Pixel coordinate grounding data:
========================================

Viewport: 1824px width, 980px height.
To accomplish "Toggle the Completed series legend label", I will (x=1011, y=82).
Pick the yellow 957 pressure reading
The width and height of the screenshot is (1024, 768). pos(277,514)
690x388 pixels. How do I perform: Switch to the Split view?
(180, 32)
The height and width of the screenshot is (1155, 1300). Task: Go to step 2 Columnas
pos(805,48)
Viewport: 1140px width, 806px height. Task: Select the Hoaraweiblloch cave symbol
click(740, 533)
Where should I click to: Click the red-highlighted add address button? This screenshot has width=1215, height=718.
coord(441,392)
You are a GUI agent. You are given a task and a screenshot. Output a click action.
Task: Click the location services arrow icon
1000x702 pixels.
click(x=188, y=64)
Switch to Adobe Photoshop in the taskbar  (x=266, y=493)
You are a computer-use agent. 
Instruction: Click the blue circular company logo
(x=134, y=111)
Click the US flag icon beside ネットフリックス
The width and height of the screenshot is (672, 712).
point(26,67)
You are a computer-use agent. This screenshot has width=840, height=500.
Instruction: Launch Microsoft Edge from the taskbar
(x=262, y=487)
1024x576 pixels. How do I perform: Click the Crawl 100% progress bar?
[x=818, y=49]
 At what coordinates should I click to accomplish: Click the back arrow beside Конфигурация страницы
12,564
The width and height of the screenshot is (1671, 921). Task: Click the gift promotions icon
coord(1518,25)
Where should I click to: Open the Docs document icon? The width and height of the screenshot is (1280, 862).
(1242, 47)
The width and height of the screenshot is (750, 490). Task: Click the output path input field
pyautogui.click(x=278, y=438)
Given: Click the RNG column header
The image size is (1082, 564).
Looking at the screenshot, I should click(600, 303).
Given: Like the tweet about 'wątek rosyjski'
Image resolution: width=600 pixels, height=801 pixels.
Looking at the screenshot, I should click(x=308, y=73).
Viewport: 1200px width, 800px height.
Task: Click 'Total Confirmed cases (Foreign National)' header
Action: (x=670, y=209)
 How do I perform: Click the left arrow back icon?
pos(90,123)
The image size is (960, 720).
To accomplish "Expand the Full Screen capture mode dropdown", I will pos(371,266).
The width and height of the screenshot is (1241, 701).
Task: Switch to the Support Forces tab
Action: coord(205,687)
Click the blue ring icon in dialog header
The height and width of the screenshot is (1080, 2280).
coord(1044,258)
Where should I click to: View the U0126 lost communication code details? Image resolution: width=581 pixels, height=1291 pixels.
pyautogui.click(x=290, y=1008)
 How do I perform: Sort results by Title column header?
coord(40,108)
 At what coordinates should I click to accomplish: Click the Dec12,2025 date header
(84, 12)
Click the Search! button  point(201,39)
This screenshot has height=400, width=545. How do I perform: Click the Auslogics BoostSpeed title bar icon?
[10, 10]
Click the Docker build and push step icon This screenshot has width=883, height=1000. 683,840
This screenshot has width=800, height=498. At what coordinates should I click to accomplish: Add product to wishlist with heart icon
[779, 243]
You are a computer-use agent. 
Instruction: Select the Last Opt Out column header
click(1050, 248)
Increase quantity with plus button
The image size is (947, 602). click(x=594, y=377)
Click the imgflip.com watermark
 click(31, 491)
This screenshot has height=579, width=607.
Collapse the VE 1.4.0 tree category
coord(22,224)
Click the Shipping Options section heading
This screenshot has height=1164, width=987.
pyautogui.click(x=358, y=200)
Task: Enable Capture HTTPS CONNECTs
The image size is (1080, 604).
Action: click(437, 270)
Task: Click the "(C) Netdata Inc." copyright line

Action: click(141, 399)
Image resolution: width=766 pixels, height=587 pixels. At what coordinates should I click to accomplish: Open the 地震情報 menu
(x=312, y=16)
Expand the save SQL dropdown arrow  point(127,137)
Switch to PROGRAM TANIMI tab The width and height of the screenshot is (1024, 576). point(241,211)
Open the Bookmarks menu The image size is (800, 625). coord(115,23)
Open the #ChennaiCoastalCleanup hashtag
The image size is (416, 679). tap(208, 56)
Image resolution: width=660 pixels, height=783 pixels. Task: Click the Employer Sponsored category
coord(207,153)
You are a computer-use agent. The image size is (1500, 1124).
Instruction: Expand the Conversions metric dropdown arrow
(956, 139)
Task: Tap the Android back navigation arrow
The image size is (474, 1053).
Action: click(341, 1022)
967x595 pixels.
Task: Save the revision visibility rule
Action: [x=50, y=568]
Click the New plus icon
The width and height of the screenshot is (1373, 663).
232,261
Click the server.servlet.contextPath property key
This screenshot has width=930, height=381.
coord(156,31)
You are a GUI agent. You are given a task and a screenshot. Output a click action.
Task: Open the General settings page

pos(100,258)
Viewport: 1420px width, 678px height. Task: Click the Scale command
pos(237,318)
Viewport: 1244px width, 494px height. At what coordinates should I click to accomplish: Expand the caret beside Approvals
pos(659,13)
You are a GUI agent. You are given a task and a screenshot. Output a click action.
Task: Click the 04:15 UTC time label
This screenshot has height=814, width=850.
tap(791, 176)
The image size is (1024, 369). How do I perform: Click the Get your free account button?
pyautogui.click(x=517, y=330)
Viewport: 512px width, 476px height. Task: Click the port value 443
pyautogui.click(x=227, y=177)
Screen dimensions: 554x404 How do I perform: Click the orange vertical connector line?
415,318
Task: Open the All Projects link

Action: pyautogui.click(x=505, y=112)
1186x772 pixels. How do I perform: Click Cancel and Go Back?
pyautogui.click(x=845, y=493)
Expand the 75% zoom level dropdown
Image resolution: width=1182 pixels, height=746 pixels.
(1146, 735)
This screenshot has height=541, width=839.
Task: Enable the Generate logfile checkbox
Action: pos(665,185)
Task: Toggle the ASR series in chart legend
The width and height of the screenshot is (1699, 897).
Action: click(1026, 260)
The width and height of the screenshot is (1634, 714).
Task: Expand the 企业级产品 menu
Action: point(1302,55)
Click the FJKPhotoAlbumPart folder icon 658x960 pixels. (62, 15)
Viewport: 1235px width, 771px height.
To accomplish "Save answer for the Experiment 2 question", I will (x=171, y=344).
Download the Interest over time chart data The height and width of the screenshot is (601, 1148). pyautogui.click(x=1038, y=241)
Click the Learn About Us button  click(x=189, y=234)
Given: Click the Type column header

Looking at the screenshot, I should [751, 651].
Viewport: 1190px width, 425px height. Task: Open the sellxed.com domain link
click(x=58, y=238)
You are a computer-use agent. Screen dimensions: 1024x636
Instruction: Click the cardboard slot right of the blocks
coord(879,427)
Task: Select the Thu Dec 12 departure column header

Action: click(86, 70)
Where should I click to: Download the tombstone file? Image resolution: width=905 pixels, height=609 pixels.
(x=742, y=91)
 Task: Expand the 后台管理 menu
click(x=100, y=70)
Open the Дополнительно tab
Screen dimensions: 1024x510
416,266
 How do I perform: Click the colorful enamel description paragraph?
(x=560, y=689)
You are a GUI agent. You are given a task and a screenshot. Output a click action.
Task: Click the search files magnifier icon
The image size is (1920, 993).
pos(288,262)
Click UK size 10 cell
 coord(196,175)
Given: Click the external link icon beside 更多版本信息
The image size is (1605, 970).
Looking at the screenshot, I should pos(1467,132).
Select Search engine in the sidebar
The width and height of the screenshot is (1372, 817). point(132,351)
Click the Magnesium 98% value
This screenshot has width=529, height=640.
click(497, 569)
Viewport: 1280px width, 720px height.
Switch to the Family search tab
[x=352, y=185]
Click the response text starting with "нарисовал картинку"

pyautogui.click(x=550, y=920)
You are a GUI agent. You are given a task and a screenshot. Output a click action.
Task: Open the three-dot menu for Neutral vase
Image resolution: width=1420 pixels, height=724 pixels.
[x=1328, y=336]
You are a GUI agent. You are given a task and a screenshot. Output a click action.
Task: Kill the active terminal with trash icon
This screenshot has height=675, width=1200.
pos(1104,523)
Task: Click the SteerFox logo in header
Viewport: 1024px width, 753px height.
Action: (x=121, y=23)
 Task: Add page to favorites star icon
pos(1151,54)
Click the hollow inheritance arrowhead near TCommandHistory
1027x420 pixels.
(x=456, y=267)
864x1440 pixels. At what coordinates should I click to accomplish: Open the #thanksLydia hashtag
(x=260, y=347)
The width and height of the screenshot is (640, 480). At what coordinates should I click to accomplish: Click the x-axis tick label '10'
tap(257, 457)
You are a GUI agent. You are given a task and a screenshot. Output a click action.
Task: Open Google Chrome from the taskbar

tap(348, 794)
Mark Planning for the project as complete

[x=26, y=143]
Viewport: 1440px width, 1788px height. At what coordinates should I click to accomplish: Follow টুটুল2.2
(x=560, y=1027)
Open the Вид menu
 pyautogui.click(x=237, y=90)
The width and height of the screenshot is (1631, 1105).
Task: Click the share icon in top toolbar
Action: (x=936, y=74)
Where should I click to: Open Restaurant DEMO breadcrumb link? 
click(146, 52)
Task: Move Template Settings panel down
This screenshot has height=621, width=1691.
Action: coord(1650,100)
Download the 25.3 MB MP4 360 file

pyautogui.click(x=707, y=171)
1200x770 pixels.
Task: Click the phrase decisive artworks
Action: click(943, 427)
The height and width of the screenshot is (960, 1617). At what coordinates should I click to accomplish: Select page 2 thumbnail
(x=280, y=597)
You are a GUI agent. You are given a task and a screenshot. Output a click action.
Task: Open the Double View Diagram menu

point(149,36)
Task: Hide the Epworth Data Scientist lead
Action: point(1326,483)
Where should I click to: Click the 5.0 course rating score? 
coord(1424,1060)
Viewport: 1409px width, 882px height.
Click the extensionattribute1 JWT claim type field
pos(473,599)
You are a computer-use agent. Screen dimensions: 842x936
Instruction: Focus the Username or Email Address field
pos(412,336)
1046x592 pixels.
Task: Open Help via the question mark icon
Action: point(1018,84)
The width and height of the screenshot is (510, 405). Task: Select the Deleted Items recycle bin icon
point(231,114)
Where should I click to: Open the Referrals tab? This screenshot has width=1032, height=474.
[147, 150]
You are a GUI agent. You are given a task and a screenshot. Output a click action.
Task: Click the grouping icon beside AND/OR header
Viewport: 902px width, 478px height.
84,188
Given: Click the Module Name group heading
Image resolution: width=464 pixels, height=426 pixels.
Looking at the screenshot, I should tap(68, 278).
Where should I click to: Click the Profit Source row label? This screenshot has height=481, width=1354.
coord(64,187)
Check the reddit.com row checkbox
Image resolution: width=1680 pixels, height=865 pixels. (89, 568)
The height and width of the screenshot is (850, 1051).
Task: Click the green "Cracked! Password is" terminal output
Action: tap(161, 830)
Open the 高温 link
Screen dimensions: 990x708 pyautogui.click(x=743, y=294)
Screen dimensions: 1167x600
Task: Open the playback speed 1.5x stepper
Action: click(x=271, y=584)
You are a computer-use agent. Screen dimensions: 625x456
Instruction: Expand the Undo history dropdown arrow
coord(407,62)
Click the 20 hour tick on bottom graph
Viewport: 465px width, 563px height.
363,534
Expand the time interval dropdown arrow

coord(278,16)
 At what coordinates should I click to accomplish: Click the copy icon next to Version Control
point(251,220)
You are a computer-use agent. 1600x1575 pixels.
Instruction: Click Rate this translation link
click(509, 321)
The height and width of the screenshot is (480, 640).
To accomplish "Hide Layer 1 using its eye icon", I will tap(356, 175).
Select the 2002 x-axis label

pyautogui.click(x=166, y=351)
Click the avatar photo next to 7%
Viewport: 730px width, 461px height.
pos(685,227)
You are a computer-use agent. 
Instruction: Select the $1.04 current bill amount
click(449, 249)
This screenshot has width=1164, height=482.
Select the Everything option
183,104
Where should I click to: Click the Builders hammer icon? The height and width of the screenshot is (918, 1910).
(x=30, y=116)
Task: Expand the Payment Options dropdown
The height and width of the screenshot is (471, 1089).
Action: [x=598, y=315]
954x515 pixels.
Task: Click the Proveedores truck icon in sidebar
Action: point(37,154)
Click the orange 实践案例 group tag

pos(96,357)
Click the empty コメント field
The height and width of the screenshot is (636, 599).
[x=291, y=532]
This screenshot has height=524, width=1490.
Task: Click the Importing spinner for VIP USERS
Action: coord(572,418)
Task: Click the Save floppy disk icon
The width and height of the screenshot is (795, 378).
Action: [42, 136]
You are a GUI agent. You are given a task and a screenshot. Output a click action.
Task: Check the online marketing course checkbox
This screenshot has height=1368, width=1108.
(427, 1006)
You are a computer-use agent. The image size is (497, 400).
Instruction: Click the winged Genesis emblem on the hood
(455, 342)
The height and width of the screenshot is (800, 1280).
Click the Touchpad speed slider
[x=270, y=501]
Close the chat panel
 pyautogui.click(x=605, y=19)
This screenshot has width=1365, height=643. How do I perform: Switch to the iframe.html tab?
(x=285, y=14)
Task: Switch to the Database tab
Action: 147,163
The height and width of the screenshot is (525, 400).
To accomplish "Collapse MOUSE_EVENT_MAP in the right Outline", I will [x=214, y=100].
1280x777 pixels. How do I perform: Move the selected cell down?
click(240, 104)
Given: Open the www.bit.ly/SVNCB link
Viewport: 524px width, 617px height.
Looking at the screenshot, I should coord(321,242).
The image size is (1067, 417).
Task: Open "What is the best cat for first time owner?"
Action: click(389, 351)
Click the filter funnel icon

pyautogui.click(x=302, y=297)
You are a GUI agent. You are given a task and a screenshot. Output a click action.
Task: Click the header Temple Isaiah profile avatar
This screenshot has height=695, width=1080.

========================================

Only one stretch of the records above is wanted: the lines between the one holding "Increase quantity with plus button" and the one holding "Switch to PROGRAM", inclusive, reproduced exactly.

Increase quantity with plus button
The image size is (947, 602). click(x=594, y=377)
Click the imgflip.com watermark
 click(31, 491)
This screenshot has height=579, width=607.
Collapse the VE 1.4.0 tree category
coord(22,224)
Click the Shipping Options section heading
This screenshot has height=1164, width=987.
pyautogui.click(x=358, y=200)
Task: Enable Capture HTTPS CONNECTs
The image size is (1080, 604).
Action: click(437, 270)
Task: Click the "(C) Netdata Inc." copyright line

Action: click(141, 399)
Image resolution: width=766 pixels, height=587 pixels. At what coordinates should I click to accomplish: Open the 地震情報 menu
(x=312, y=16)
Expand the save SQL dropdown arrow  point(127,137)
Switch to PROGRAM TANIMI tab The width and height of the screenshot is (1024, 576). point(241,211)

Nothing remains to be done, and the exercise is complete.